Troppo spesso in Italia il turismo è ritenuto un’industria effimera e stagionale da spremere al momento, senza la lungimiranza di un flusso fidelizzato, continuo e costante nel ritorno o nel ricambio generazionale, come all’epoca del 'grand tour', quando la penisola era considerata una tappa fondamentale per l’educazione culturale dei gentiluomini europei dal ’600 fino al tardo ’800. I monumenti italiani raramente fanno rete e ognuno 'vive' per conto proprio, in una sorta di altezzosa solitudine. Tale e quale il sistema paese, che o stenta a decollare o semplicemente non esiste. Dai biglietti d’ingresso dei singoli musei alle infrastrutture: strade dissestate, parcheggi inesistenti, hotel e ristoranti dove il binomio qualità-prezzo, fiore all’occhiello dell’Italia enogastronomica anni ’60, segna ormai un vistoso deficit alimentando di fatto un tipo di turismo mordi e fuggi.
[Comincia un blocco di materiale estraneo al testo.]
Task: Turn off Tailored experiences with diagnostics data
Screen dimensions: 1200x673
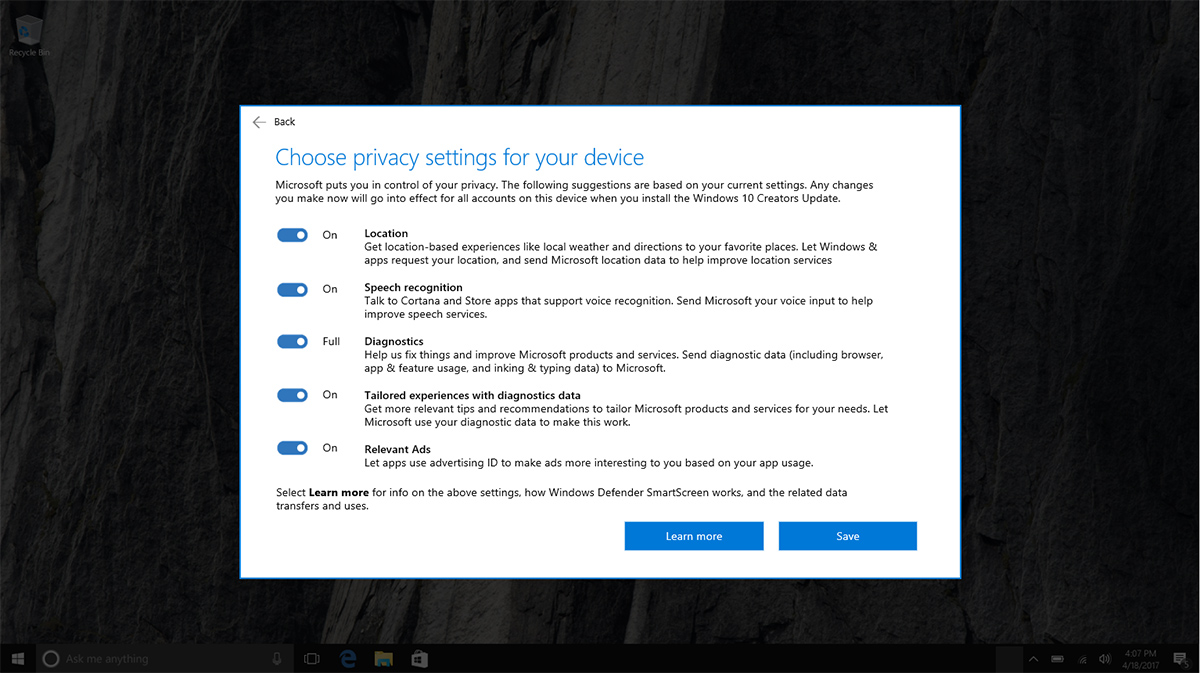Action: coord(292,395)
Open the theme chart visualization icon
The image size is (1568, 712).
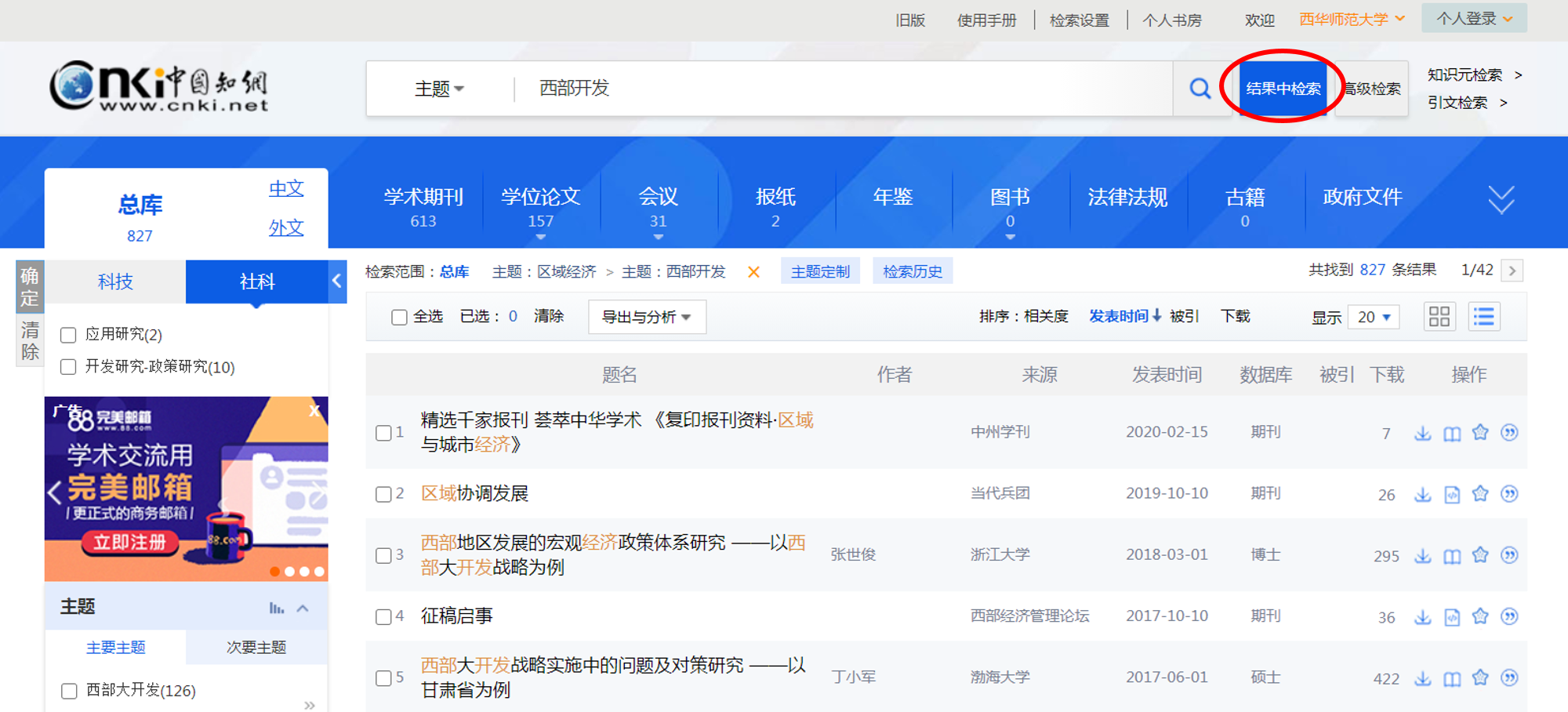coord(276,608)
Nel 2012, Roma ha accolto 15 milioni circa di vi- sitatori che si sono soffermati in media 2-3 giorni. E a farne le spese sono gli stessi monumenti che, in tempi di crisi esasperata, con tagli indiscriminati e noncuranze, rischiano letteralmente di cadere a pezzi. Eclatanti in tal senso i casi di Pompei o della Reggia di Caserta che, a causa innanzi tutto dell’incuria, ha quasi dimezzato il numero di visitatori, passando da un milione all’anno a 600.000, una bazzecola in confronto dei 6 milioni e mezzo che, sul fronte francese, incassa ogni anno Versailles.
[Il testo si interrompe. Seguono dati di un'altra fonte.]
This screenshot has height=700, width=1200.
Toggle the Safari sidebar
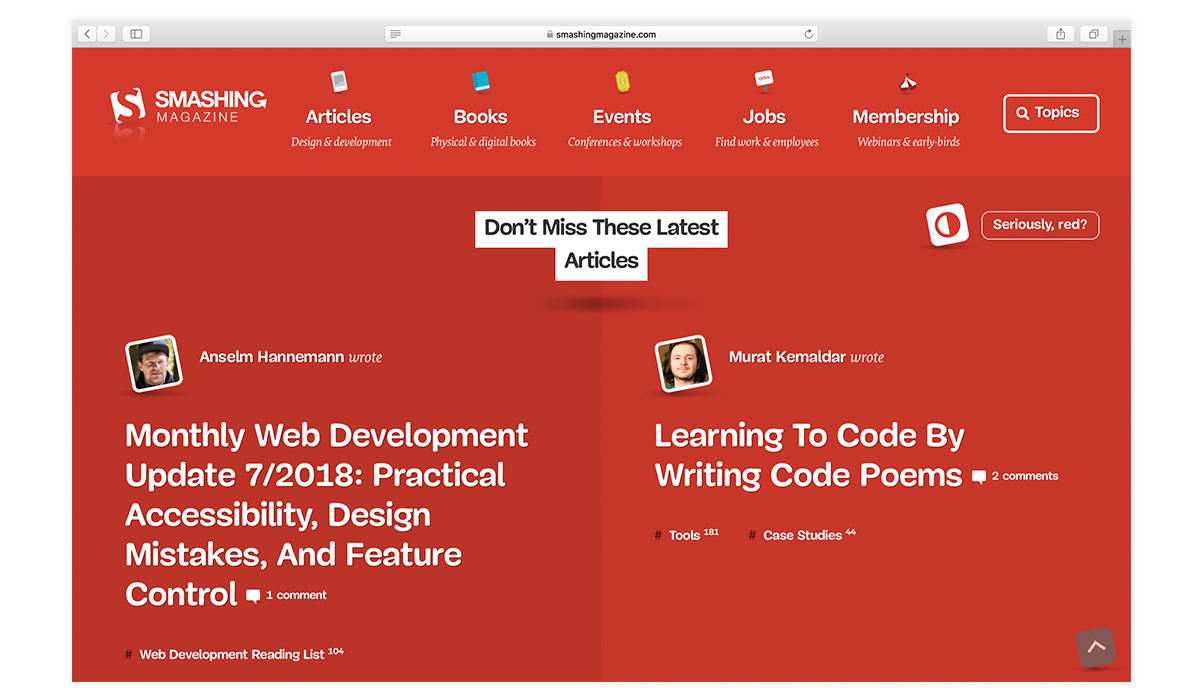[x=137, y=34]
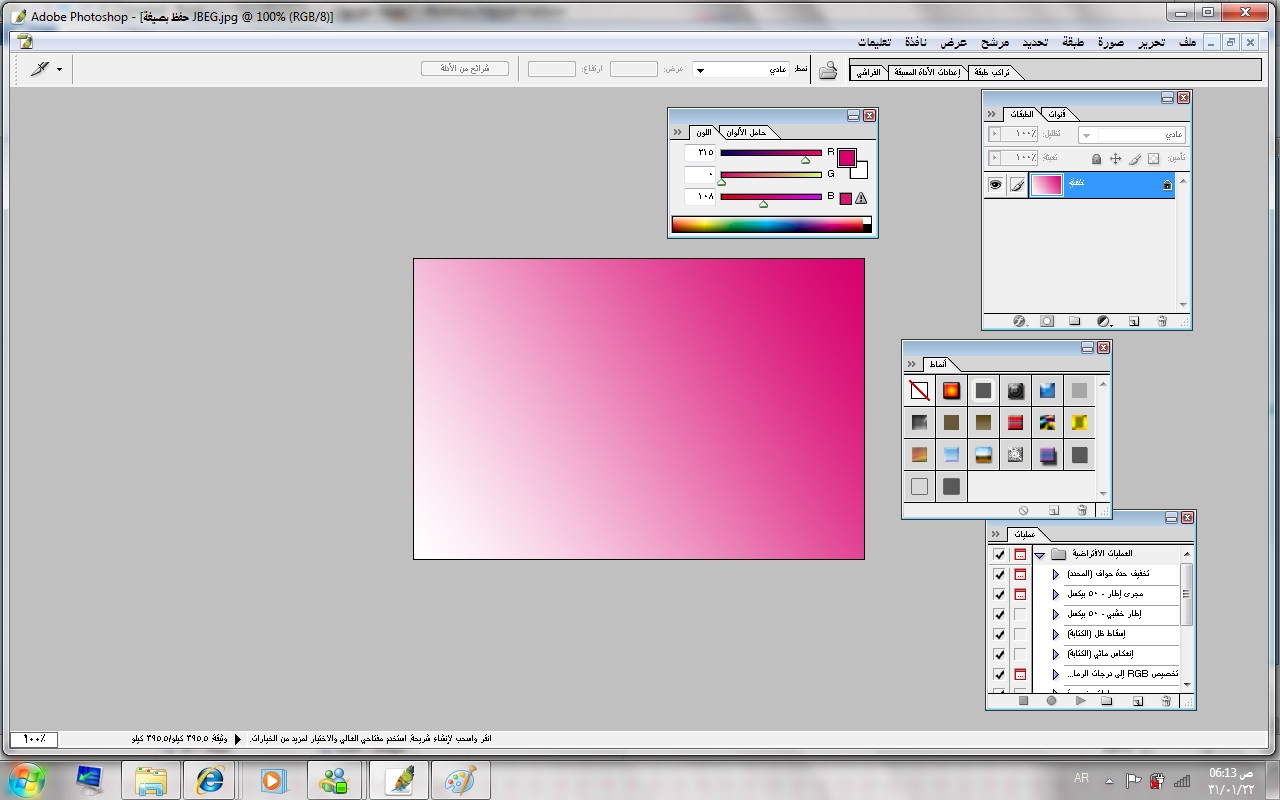
Task: Click the trash icon in the Layers panel
Action: tap(1162, 322)
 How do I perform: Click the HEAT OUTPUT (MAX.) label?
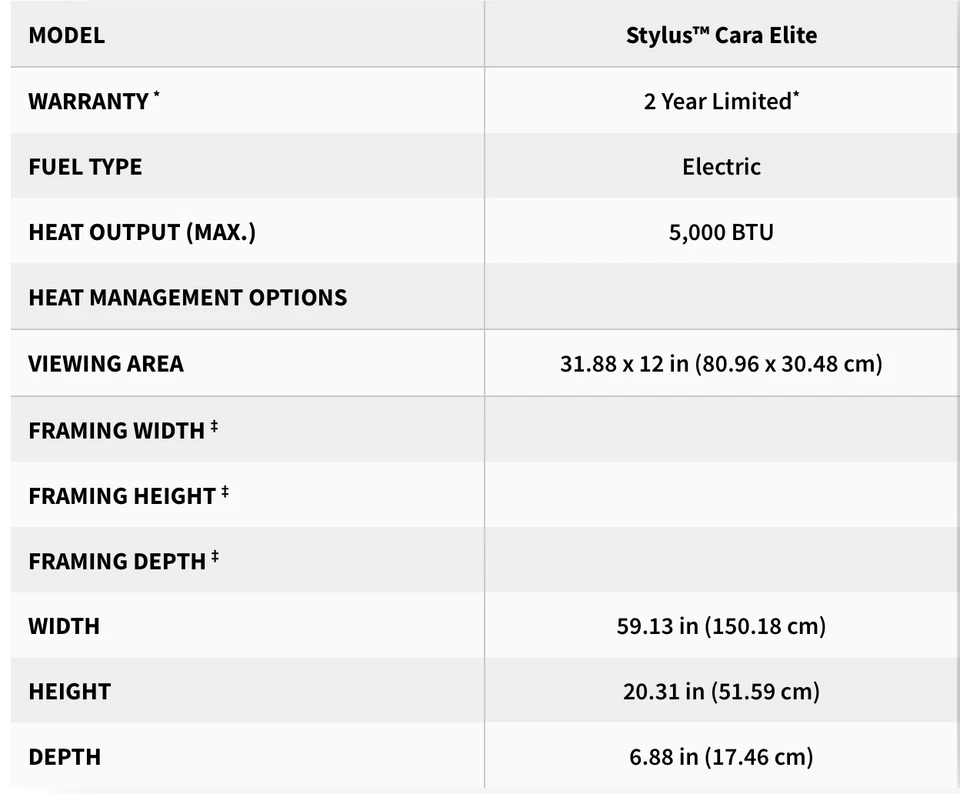click(x=142, y=232)
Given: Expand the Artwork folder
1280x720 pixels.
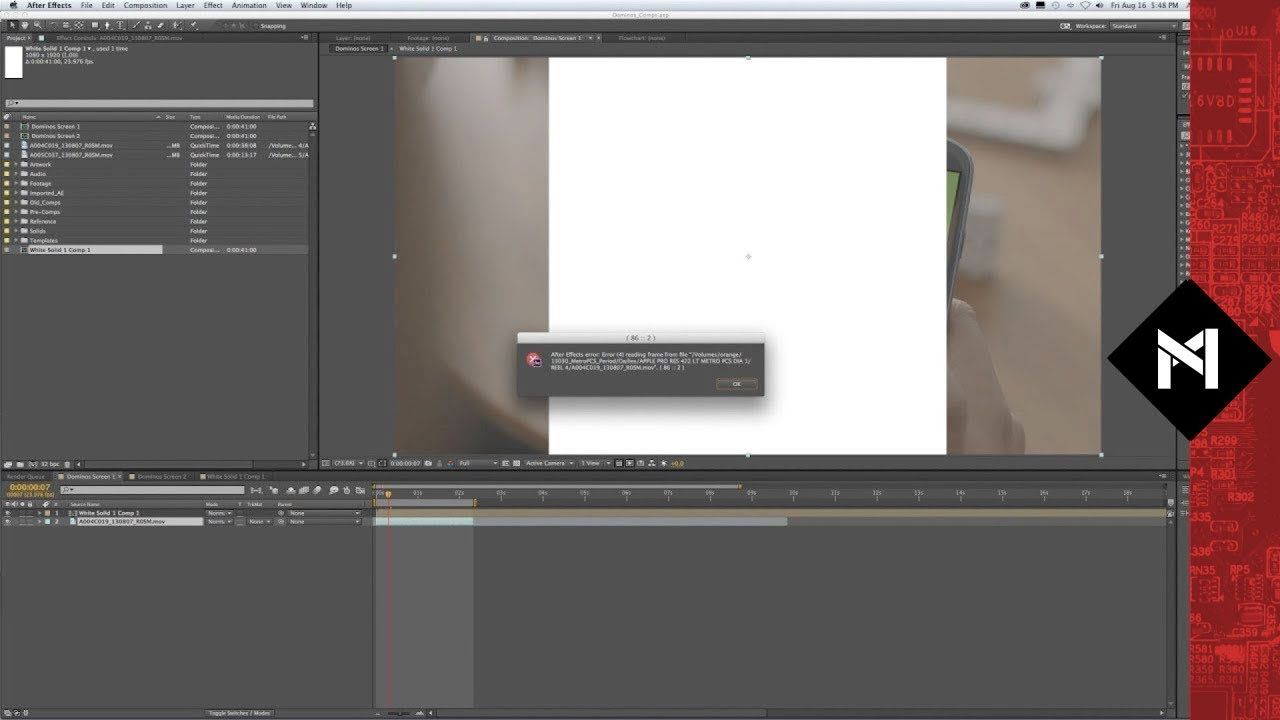Looking at the screenshot, I should point(15,165).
Della situazione di penosa sopravvivenza in cui versa il gioiello di Caserta, si è reso conto Massimo Bray, ministro per i Beni e le attività culturali e il turismo, visitando in bicicletta l’immenso parco dell’edificio. Contestualizzare, significa creare dei percorsi ad hoc, inserendo il monumento in un sistema sicuro che consente, al turista, di percepirne l’importanza nell’ambiente circostante, stratificato attorno a quel simbolo. Significa proteggere il bene storico e il territorio, cambiando in modo radicale la mentalità dell’evento unico e sensazionale da costruire, spendendo magari cifre considerevoli, per invogliare i turisti a concedere ogni volta la loro fiducia. Occorrono meno iniziative gridate e più mostre documentate, che possano mettere in risalto un patrimonio immenso riposto oggi nei depositi dei musei e dimenticato.
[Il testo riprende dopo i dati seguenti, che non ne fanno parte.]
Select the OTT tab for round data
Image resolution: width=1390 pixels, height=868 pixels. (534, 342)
Un’eredità storica, che tocca a noi far fruttare al meglio. A partire proprio dal dilemma che avvolge il capitolo 'cartolarizzazioni': vendere (e che cosa, senza svendere) oppure recuperare? Nell’ultimo secolo sono stati vincolati in Italia più di 51mila immobili (fonte Mibac), pari a quasi 55mila chilometri quadrati, ossia il 18% del territorio nazionale. Una legislazione iperprotettiva, il che non è affatto un male, da adeguare però ai nostri tempi e che presenta, a volte, delle situazioni abnormi, soprattutto di carattere burocratico. Alcuni enti, vedi l’esempio della provincia e del comune di Lecce, sono sempre più propensi – se non costretti – a cedere il loro patrimonio edilizio per monetizzare e fare cassa. Il problema è che, accanto a strutture di scarso interesse storico e architettonico, finiscono sul mercato edifici di inestimabile valore. Un vero peccato, dato che storia e arte, se bene amministrate, rappresentano una fonte primaria di reddito e la tanto sospirata ripresa economica passa anche attraverso la valorizzazione delle risorse culturali.